■ **EXERCISE**
The records appear below. Set down exactly each line from the one that contains "Viewport: 785px width, 656px height." through the last, both included.

■ **RECORDS FOR PROCESSING**
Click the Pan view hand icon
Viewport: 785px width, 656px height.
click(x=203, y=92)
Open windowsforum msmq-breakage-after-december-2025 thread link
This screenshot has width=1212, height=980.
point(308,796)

■ **FINISHED TASK**
Viewport: 785px width, 656px height.
click(x=203, y=92)
Open windowsforum msmq-breakage-after-december-2025 thread link
This screenshot has width=1212, height=980.
point(308,796)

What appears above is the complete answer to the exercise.